“Com tal, ele nos ensina uma lição freudiana muito importante: - TopicsExpress



          

“Com tal, ele nos ensina uma lição freudiana muito importante: devemos rejeitar a ideia de que o modo adequado de combater a demonização do Outro é subjetivá-Io, ouvir sua história, entender como ele percebe a situação (ou como disse um partidário do diálogo no Oriente Médio: “O inimigo é aquele cuja história ainda não ouvimos”). No entanto, esse procedimento tem um limite óbvio: podemos nos imaginar convidando um nazista violento e brutal- como o Maximilian Aue de Littell, que na verdade se convida - a nos contar sua história? Estaríamos dispostos a afirmar também que Hitler era inimigo só porque sua história não foi ouvida?

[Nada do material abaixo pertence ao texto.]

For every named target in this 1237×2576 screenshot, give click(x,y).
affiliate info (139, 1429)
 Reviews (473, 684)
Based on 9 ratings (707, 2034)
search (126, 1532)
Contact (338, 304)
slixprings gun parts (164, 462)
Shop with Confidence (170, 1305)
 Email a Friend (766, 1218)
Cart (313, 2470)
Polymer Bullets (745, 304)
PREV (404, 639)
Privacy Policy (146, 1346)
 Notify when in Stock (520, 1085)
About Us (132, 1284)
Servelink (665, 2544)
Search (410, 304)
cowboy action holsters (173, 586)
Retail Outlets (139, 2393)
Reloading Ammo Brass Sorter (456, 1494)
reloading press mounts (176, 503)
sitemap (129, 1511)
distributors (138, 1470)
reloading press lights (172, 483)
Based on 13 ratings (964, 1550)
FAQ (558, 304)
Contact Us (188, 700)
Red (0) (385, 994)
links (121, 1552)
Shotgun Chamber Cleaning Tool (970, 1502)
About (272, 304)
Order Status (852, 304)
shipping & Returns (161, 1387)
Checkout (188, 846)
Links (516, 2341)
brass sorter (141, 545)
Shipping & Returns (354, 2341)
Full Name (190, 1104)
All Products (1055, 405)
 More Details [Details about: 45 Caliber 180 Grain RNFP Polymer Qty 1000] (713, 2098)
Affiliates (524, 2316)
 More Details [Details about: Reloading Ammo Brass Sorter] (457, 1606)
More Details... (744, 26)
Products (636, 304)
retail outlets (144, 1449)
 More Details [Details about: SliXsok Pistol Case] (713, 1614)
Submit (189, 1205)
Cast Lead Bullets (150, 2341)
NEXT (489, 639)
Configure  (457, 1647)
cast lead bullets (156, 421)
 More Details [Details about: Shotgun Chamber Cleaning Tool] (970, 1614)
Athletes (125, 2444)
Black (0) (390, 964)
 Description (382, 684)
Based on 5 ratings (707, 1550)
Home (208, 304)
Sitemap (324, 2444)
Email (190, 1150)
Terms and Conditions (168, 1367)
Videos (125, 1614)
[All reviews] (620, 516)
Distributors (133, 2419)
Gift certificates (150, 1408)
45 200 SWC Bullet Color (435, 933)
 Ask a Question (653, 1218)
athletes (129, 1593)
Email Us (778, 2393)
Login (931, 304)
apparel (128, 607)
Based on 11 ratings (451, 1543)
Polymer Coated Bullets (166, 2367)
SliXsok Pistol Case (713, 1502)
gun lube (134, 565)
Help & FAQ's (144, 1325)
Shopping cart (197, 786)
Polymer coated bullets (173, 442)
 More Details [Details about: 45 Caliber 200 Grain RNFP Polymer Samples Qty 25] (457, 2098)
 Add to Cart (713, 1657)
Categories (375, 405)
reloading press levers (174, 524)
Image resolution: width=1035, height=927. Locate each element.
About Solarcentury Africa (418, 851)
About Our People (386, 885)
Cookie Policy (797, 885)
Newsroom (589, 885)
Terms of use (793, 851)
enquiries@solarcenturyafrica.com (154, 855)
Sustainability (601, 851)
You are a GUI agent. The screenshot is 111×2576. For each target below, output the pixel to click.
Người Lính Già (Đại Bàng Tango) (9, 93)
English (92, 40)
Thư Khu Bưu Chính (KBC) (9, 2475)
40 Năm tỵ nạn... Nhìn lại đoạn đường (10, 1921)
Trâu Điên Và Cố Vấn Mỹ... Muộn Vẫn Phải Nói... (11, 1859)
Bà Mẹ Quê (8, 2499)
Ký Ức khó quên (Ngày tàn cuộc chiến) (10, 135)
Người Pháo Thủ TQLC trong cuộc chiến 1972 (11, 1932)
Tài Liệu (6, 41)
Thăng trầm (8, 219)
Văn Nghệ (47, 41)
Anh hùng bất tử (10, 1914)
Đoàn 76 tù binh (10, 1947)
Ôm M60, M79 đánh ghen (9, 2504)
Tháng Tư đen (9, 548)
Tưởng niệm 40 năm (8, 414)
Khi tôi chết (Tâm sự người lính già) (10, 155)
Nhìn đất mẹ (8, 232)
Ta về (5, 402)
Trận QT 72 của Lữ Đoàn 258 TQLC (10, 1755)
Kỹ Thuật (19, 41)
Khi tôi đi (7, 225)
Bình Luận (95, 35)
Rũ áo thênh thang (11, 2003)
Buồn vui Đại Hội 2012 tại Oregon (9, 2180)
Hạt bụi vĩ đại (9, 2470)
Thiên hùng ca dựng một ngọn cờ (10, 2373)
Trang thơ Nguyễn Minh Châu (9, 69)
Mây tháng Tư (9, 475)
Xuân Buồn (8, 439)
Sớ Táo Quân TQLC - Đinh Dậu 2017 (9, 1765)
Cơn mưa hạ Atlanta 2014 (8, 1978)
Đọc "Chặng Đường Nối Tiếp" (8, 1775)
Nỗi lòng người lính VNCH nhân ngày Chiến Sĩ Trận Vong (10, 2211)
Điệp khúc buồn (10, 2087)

Os detalhes de sua vida pessoal “redimem” os horrores que resultaram de seu reinado, tornam-no “mais humano”? Cito um de meus exemplos favoritos: Reinhard Heydrich, o arquiteto do Holocausto, gostava de tocar os últimos quartetos de corda de Beethoven com amigos em suas noites de lazer. Nossa experiência mais elementar de subjetividade é a “riqueza da minha vida interior”: é isso que “realmente sou”, em contraste com as determinações e responsabilidades simbólicas que assumo na vida pública (pai, professor etc.). Aqui, a primeira lição da psicanálise é que essa (‘riqueza da vida interior” é fundamentalmente falsa: é um biombo, uma distância falsa, cuja função, por assim dizer, é salvar as aparências, tornar palpável (acessível a meu narcisismo imaginário) minha verdadeira identidade simbólico-social. Assim, um dos modos de praticar a critica à ideologia é inventar estratégias para desmascarar a hipocrisia da “vida interior” e suas emoções “sinceras”. A experiência que temos de nossa vida por dentro. a história sobre nós que contamos a nós mesmos para explicar o que fazemos é mentira; a verdade está, antes de tudo, do lado de fora, naquilo que fazemos. Aí reside a difícil lição do livro de Littell: encontramos nele alguém cuja história realmente ouvimos, mas que, ainda assim continua sendo nosso inimigo. O que é verdadeiramente insuportável nos carrascos nazistas não são as coisas pavorosas que fizeram, mas como continuaram “humanos, demasiado humanos” enquanto faziam tais coisas. As “histórias sobre nós que contamos a nós mesmos” servem para confundir a verdadeira dimensão ética de nossos atos.” Žižek, S. (2011). Primeiro como tragédia, depois como farsa.